Neither smile.jpg nor Smile.dog is mentioned anywhere on Wikipedia, though the website features articles on such other, perhaps more scandalous shocksites as ****** (hello.jpg) or 2girls1cup; any attempt to create a page pertaining to smile.jpg is summarily deleted by any of the encyclopedia’s many admins.
Encounters with smile.jpg are the stuff of internet legend. Mary E.’s story is not unique; there are unverified rumors of smile.jpg showing up in the early days of Usenet and even one persistent tale that in 2002 a hacker flooded the forums of humor and satire website Something Awful with a deluge of Smile.dog pictures, rendering almost half the forum’s users at the time epileptic. It is also said that in the mid-to-late 90s that smile.jpg circulated on usenet and as an attachment of a chain email with the subject line “SMILE!! GOD LOVES YOU!” Yet despite the huge exposure these stunts would generate, there are very few people who admit to having experienced any of them and no trace of the file or any link has ever been discovered.
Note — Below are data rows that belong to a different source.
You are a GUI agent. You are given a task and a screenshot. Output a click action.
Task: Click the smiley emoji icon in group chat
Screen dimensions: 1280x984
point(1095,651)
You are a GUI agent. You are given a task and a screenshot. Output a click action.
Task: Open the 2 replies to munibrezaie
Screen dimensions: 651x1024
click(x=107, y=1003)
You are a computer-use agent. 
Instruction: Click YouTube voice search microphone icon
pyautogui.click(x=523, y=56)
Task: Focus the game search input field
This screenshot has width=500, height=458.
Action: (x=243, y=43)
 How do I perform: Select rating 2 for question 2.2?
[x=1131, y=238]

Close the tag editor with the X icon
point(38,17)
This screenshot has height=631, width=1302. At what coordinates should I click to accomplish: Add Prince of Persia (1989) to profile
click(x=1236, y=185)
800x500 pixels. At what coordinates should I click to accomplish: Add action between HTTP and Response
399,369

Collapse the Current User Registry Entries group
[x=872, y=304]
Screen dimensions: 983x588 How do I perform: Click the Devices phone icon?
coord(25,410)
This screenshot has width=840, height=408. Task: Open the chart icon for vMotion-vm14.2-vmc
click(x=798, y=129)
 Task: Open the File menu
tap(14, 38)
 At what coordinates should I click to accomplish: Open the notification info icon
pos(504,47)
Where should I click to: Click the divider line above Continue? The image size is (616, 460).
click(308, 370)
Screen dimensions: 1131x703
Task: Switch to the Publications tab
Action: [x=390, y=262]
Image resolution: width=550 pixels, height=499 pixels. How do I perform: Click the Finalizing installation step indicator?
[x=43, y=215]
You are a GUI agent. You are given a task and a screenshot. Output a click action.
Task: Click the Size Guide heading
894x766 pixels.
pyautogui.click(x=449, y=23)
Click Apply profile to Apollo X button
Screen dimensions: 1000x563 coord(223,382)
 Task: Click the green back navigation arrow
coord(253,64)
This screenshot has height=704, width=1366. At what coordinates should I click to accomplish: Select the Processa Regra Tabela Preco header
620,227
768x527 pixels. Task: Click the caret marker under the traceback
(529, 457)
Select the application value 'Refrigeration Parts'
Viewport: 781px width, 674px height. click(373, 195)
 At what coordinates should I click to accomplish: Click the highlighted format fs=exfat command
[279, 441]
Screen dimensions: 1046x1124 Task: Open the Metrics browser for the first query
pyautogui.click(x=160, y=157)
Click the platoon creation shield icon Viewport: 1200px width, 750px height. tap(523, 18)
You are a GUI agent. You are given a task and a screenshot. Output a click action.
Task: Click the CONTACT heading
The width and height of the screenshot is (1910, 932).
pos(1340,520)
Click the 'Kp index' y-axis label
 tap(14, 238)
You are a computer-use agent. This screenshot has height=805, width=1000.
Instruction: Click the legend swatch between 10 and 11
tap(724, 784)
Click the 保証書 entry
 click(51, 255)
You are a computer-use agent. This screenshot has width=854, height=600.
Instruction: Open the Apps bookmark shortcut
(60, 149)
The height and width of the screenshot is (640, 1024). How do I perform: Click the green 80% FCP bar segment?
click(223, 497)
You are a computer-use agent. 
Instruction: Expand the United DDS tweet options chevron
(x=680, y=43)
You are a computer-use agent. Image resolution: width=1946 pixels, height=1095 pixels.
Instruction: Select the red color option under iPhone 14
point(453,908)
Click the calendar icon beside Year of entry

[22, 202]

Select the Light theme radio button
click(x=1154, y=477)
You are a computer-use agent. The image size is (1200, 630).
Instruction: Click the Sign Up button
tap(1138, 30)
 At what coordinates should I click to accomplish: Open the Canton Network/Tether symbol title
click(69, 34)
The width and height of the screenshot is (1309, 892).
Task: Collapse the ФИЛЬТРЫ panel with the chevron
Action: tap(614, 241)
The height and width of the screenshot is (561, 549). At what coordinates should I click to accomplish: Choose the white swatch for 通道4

Those who claim to have seen smile.jpg often weakly joke that they were far too busy to save a copy of the picture to their hard drive. However, all alleged victims offer the same description of the photo: A dog-like creature (usually described as appearing similar to a Siberian husky), illuminated by the flash of the camera, sits in a dim room, the only background detail that is visible being a human hand extending from the darkness near the left side of the frame. The hand is empty, but is usually described as “beckoning.” Of course, most attention is given to the dog (or dog-creature, as some victims are more certain than others about what they claim to have seen). The muzzle of the beast is reputedly split in a wide grin, revealing two rows of very white, very straight, very sharp, very human-looking teeth.
that picture creeps me out
Peak Internet achieved. It will be ebb tide from now on, gentlemen.